OS X has some exceptionally useful tools built in. Two that I find myself using on a frequent basis are the Character Palette and the Keyboard Viewer (née KeyCaps in OS 9). The problem is to get at either of these requires the navigation of a labyrinthine set of steps that would make recovering the Ark of the Covenant look easy. You have to go to the International preference pane, select Input Menu, and choose to display the palette and viewer. Then you have to summon them from the input menu. In many apps you can get to the Character Palette under Edit -> Special Characters (command-option-t), but it doesn’t work universally, and there’s no similar way of getting to the keyboard viewer.

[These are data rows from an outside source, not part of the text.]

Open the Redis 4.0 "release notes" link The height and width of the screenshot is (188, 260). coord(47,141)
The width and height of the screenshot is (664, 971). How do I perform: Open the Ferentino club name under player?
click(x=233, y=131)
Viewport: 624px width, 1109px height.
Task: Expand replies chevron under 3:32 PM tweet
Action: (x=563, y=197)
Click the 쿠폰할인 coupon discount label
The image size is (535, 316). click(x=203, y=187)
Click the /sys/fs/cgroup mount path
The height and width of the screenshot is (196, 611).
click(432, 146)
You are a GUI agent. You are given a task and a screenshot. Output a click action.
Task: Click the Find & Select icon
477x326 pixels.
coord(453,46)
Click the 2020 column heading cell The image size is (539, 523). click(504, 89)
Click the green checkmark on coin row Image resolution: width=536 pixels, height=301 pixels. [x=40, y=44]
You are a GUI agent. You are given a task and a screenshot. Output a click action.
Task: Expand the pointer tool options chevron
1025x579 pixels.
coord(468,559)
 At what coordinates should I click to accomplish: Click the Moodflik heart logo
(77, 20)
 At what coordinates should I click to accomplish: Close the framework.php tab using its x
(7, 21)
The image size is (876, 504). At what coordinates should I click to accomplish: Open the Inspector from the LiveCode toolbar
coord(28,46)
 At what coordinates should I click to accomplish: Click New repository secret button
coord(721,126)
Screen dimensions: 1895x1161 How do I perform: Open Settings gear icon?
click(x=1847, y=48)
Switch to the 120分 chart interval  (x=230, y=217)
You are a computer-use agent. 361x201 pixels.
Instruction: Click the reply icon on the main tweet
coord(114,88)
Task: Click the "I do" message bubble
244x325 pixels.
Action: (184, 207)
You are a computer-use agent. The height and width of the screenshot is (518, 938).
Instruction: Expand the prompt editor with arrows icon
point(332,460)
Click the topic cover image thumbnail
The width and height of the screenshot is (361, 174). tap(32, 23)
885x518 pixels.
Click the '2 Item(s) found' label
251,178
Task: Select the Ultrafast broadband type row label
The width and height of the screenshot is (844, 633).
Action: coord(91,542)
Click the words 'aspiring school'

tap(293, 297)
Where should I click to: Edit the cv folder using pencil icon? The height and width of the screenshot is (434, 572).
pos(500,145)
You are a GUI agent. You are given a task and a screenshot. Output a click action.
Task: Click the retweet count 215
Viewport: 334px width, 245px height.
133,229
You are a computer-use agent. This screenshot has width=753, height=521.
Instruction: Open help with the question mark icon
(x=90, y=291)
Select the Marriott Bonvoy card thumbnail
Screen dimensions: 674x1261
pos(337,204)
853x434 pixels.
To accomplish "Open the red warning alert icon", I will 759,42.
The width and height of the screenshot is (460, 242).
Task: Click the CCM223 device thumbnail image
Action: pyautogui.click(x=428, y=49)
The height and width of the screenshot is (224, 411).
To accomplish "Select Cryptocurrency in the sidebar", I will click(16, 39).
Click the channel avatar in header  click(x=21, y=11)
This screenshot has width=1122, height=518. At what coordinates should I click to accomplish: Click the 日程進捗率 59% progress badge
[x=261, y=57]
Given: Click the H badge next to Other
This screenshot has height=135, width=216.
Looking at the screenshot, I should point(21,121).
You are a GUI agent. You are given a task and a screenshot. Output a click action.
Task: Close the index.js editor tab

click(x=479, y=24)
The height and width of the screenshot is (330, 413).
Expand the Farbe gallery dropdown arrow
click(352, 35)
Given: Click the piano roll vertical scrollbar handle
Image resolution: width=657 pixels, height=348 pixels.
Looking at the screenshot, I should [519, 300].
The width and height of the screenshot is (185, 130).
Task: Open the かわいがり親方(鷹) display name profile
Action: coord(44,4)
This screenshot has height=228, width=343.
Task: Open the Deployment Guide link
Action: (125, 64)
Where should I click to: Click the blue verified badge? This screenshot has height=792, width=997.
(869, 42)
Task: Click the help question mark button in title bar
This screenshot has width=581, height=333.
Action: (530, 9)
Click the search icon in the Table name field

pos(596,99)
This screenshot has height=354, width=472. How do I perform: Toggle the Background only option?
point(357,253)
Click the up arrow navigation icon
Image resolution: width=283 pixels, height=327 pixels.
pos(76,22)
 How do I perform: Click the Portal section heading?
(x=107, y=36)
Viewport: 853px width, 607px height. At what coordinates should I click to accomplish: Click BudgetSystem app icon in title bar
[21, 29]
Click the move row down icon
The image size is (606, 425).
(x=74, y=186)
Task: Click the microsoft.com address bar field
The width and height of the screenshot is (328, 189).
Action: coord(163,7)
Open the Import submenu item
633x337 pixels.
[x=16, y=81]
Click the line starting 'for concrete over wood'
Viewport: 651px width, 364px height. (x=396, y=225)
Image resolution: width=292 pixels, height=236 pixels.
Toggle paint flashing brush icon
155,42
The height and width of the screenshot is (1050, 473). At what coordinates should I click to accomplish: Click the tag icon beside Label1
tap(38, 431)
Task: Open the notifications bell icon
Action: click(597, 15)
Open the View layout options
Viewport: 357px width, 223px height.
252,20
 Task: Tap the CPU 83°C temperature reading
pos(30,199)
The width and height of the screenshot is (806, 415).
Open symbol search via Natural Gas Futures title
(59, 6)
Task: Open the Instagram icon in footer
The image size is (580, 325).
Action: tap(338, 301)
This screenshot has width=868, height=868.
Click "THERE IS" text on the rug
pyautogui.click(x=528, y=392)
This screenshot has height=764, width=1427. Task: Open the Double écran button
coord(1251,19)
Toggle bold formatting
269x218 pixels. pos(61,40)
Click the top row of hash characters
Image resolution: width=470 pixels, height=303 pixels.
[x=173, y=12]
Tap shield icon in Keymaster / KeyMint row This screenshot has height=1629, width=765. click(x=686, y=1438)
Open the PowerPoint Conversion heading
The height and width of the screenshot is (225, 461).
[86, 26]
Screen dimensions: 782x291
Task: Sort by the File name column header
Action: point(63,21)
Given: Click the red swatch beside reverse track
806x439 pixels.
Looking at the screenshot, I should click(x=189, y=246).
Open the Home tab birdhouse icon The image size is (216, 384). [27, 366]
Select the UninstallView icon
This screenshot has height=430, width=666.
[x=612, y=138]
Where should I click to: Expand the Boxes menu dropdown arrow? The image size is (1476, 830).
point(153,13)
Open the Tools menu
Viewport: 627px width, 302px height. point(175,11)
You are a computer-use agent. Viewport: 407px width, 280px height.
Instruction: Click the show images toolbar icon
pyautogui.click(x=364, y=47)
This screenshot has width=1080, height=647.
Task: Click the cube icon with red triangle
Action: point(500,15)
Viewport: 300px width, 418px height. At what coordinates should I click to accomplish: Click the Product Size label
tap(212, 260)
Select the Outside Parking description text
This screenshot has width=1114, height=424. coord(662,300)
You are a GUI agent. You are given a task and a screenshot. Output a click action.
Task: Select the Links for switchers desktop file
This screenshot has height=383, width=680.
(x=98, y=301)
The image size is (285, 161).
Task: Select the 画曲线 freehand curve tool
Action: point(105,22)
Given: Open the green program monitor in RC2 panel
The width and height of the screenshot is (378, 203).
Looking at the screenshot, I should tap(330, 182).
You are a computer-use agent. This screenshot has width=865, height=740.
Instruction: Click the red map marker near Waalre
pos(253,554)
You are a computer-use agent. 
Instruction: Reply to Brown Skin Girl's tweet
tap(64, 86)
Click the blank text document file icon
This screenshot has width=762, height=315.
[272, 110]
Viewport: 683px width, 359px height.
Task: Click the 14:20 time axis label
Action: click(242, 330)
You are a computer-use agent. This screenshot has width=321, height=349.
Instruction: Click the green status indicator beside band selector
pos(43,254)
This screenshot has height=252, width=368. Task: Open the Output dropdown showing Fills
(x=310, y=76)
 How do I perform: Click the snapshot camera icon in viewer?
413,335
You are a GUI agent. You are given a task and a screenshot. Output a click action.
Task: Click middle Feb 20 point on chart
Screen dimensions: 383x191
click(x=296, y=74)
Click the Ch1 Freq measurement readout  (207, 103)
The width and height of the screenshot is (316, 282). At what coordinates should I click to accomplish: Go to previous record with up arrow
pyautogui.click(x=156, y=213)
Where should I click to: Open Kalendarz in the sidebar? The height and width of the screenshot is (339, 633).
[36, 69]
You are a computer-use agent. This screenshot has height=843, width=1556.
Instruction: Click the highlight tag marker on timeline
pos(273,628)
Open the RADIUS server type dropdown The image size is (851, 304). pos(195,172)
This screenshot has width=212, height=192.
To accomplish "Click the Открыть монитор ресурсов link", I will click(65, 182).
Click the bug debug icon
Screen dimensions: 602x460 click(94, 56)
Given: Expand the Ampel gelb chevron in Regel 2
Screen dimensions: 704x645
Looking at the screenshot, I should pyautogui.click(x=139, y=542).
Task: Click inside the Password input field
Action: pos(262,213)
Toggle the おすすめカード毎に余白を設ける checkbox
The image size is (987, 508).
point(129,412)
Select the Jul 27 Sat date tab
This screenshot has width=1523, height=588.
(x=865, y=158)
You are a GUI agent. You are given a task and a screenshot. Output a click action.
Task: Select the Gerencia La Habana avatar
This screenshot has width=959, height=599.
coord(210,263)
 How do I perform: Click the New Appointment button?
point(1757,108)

And so my colleague Rob “the Hintmeister” Griffiths comes to my rescue once again. Over at the Mac OS X Hints blog, he shows you how to add the Character Palette and Keyboard Viewer to your Dock, or your Finder sidebar or toolbar. Navigate yourself to /System/Library/Components/, where you’ll find KeyboardViewer.component and CharacterPalette.component. Choose “Show Package Contents” from the contextual menu on either of these and then open up Contents/SharedSupport; you’ll see CharPaletteServer.app and KeyboardViewerServer.app respectively. Drag these apps to your Dock, sidebar, or toolbar and you’re all set.
I took it a step further and created new file pointers in my application launcher of choice, Butler, so now I can just start typing “KeyboardViewer” or “CharacterPalette” to bring them up, saving me valuable time and mouse clicks that I could be using for other things. Like surfing for iPhone news.
I access the character palette from the finder menu.
In the international system preference, choose the "Input Menu" pane, and check "Show input menu in menu bar"
Click the flag in the menu bar and select 'Show character palette"
I don't really see the point of this "tip" given that all you need to do is go to System Preferences/International and check the box "show input menu in menu bar" to have a much smaller shortcut to both apps in one from a less cluttered place (the menu bar at the top of the screen).
The point is that some people have so many icons in their menu bar that it simply doesn't allow enough space for all the menu items as well as all the icons.
This trick allows them to relocate these specific icons, so that they don't have to sacrifice access to this functionality.